Mettez à l'échelle le passage des données qui s'ouvre sur la ligne contenant "This screenshot has width=984, height=530." et se clôt sur la ligne contenant "pyautogui.click(x=413, y=526)", ces deux lignes incluses. Recopiez-le intégralement en multipliant par 1,6 chaque coordonnée des réponses, arrondie à l'entier avec les demis vers le haut, et sans reprendre les images.

── Données d'entrée

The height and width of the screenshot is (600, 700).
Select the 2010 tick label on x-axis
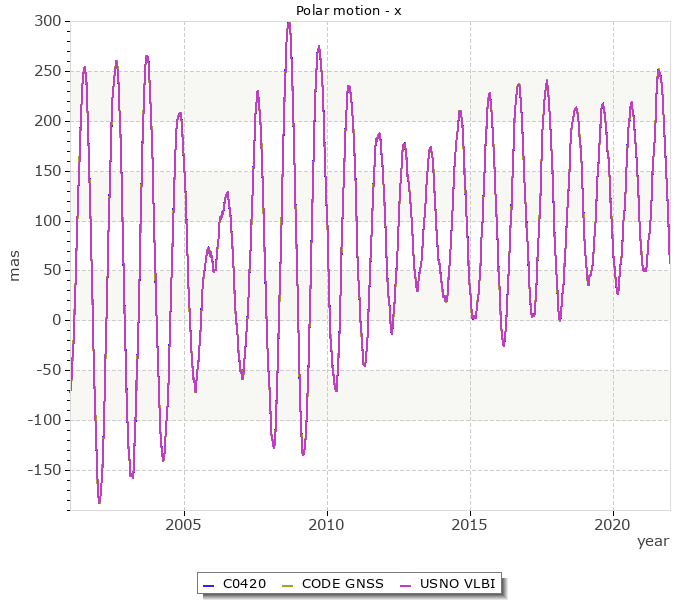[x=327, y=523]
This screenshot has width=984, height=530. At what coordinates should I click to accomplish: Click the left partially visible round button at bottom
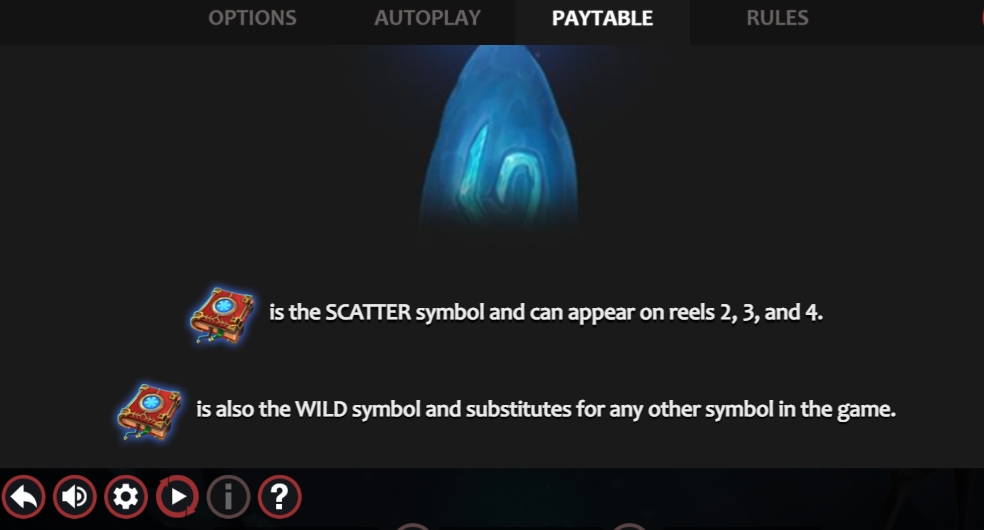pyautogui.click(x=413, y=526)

────
── Données d'entrée

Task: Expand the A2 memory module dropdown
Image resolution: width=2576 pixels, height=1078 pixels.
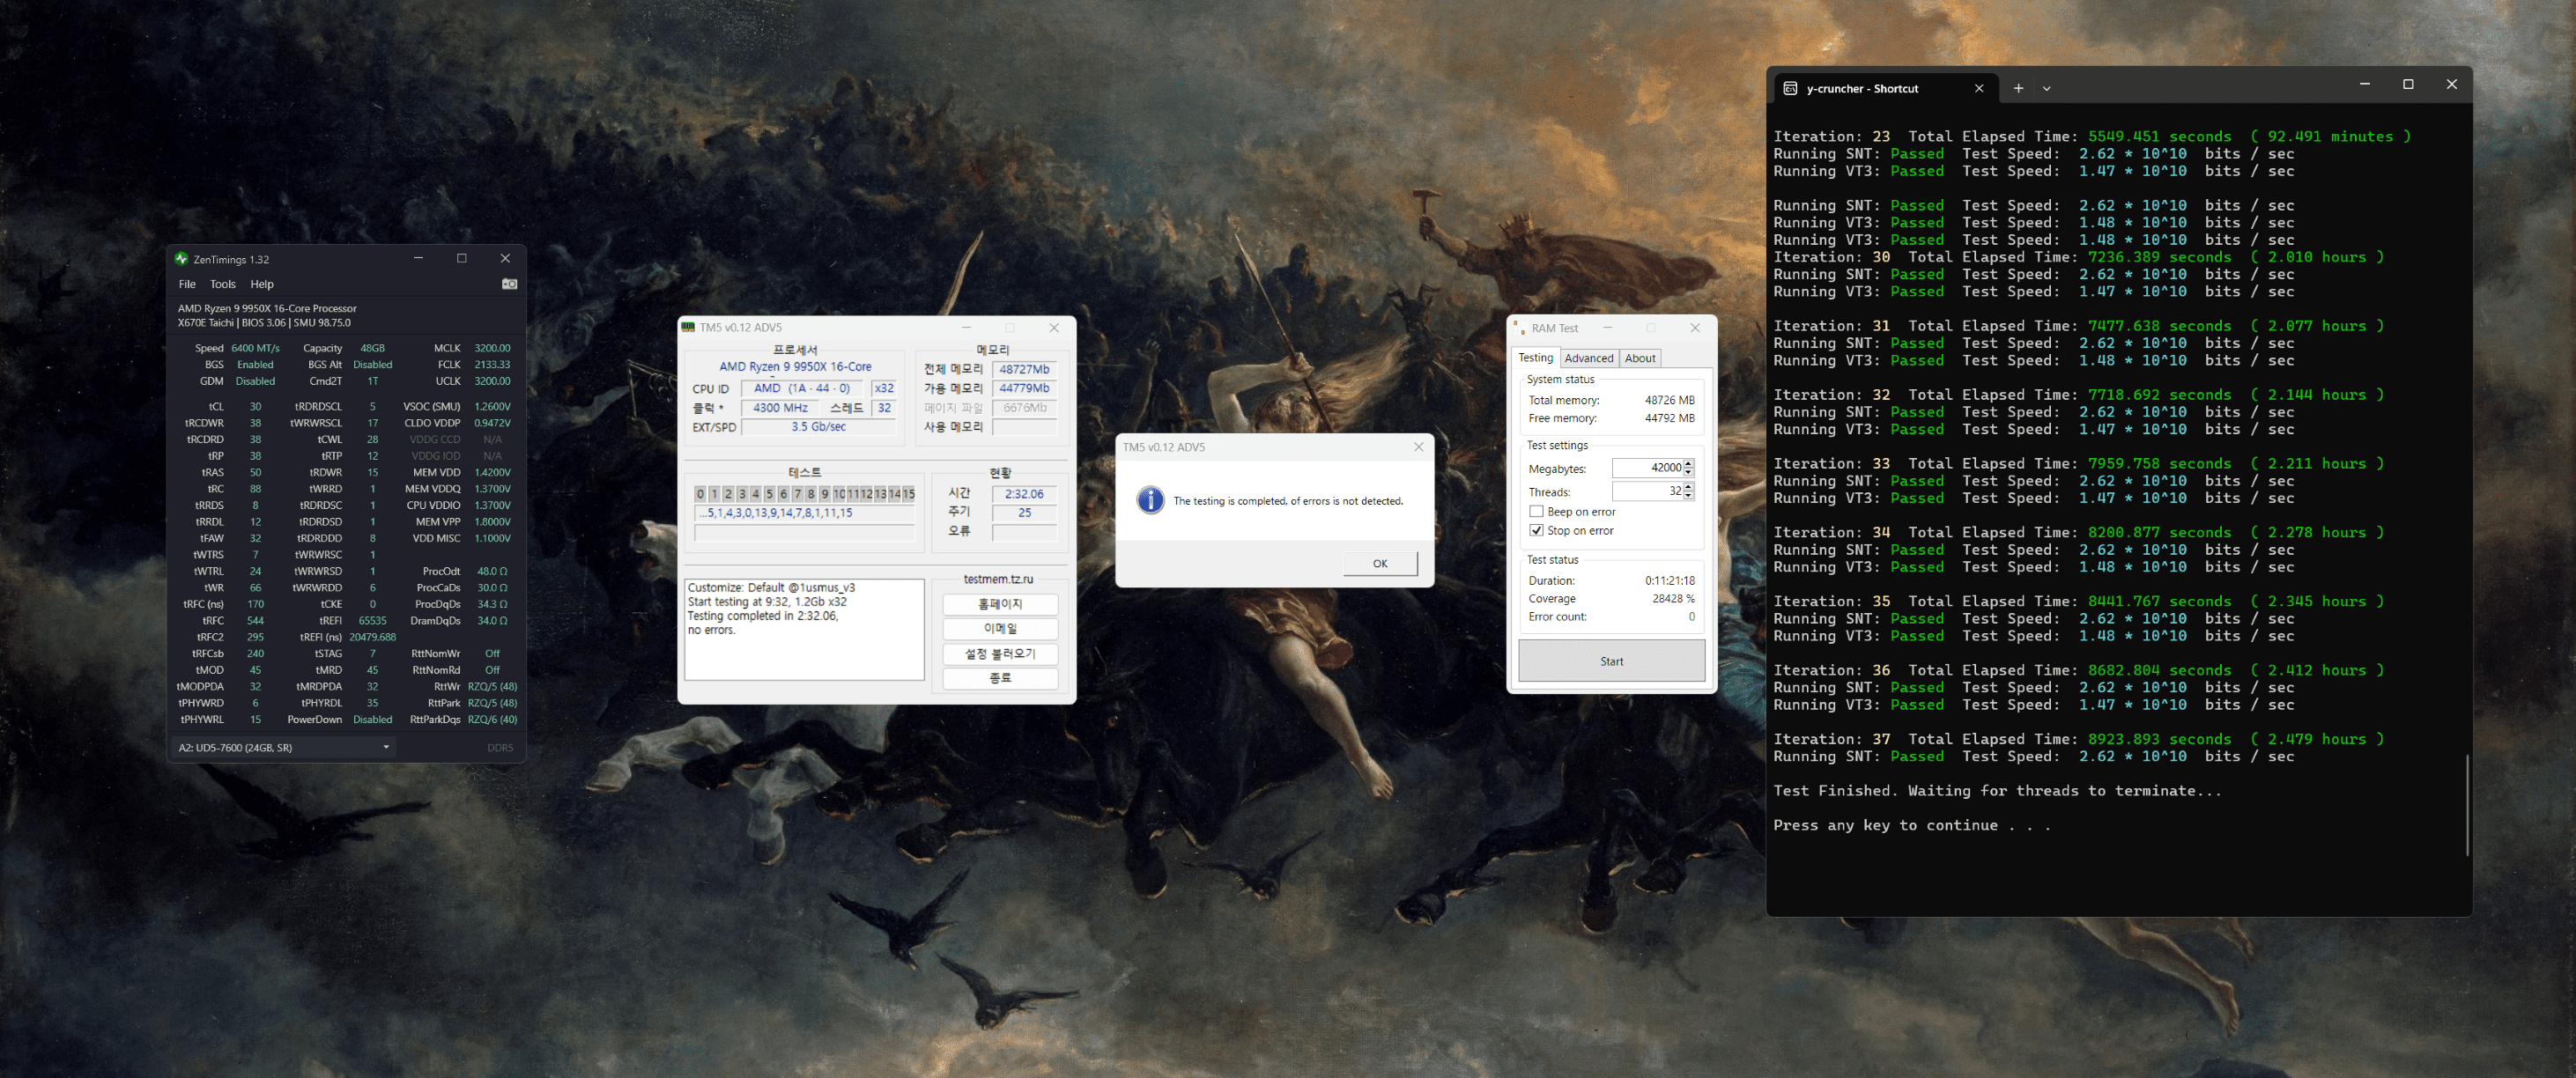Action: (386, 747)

────
── Données d'entrée

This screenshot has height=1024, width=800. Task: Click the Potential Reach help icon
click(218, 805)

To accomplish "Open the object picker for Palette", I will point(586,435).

────

Résultat attendu:
This screenshot has width=984, height=530. At what coordinates should I click to accomplish: Click the left partially visible round button at bottom
pyautogui.click(x=661, y=842)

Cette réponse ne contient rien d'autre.